#### Excerpted passage

General characteristics
- Class & type: Famous-class cutter
- Displacement: 1,800 long tons (1,829 t)
- Length: 270 ft (82 m)
- Beam: 38 ft (12 m)
- Draft: 14.5 ft (4.4 m)
- Propulsion: Twin turbo-charged ALCO V-18 diesel engines
- Speed: 19.5 knots (36.1 km/h; 22.4 mph)
- Range: 9,900 miles
- Boats & landing craft carried: 1 × Over-the-Horizon (OTH) Interceptor; 1 × RHI with twin 90 HP outboard engines;
- Complement: 100 personnel (14 officers, 86 enlisted)

#### Questions on the material
- 1) In the Famous-class cutter specifications, change "personnel" to "crew members" and give the lines from "- Range: 9,900" to "officers, 86 enlisted)" with that edit.
- 2) Carry the Famous-class cutter specification list further, starting after its final line.

#### Extracted records
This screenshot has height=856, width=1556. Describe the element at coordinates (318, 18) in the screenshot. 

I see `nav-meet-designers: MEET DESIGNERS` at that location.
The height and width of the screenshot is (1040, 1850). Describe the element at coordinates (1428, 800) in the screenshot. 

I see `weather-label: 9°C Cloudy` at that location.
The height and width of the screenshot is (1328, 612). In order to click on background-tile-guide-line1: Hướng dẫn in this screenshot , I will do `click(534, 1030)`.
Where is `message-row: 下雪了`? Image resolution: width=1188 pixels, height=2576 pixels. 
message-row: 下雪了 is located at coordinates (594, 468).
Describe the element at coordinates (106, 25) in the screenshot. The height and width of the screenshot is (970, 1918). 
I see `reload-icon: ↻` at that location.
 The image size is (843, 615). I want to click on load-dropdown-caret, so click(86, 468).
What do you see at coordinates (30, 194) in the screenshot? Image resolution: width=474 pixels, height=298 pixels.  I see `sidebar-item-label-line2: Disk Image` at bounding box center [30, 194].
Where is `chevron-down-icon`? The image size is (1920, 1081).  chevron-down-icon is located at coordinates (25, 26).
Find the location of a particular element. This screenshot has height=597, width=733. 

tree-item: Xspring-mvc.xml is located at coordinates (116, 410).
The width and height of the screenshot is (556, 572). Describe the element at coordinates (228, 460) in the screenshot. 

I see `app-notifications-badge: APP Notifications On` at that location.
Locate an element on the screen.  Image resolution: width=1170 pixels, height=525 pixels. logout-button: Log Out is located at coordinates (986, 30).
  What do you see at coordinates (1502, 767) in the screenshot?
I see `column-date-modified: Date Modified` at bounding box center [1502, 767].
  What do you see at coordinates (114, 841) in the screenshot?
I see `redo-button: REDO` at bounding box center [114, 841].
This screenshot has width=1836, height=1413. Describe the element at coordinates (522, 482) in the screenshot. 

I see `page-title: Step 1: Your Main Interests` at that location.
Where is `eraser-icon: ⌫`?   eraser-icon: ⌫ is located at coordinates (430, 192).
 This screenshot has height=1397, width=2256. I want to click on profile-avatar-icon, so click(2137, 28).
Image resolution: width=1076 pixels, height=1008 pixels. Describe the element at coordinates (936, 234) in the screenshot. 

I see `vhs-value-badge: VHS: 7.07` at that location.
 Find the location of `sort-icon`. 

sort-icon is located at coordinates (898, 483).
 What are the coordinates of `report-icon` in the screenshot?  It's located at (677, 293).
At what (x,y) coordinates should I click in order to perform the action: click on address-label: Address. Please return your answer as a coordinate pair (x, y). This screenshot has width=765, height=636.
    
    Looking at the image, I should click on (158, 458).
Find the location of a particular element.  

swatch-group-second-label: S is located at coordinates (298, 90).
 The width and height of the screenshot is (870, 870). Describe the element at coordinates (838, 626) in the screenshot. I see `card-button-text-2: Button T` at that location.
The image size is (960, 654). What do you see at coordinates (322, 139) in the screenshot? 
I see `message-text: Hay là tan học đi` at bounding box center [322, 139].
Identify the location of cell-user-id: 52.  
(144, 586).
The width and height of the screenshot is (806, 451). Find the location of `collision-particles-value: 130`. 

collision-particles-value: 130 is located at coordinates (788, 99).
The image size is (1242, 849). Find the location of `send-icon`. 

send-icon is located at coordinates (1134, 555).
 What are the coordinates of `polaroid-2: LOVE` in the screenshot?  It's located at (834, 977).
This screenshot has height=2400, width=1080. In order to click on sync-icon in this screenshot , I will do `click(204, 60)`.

#### Answers for the tasks
- 1)
- Range: 9,900 miles
- Boats & landing craft carried: 1 × Over-the-Horizon (OTH) Interceptor; 1 × RHI with twin 90 HP outboard engines;
- Complement: 100 crew members (14 officers, 86 enlisted)

- 2)
- Sensors & processing systems: MK 92 Fire Control Radar; SPS-73 Surface Search Radar;
- Electronic warfare & decoys: AN/SLQ-32
- Armament: 1 OTO Melara Mk 75 76 mm/62 caliber naval gun; 2 × .50 caliber (12.7 mm) machine gun;
- Aircraft carried: HH-65 Dolphin; HH-60 Jayhawk; MH-68 Stingray;

= USCGC Forward =

American Coast Guard cutter

USCGC Forward (WMEC-911) is a United States Coast Guard medium endurance cutter. She is the fourth cutter of that name; two were United States Revenue Cutter Service vessels and two, including the contemporary cutter, Coast Guard vessels. All were named for Walter Forward, fifteenth United States Secretary of the Treasury. The present Forward was constructed by Derecktor Shipyards in Middletown, Rhode Island, was delivered in May 1989, and commissioned 4 August 1990. USCGC Forward (WMEC-911) and USCGC Legare (WMEC-912) were commissioned in a joint ceremony in Portsmouth, Virginia.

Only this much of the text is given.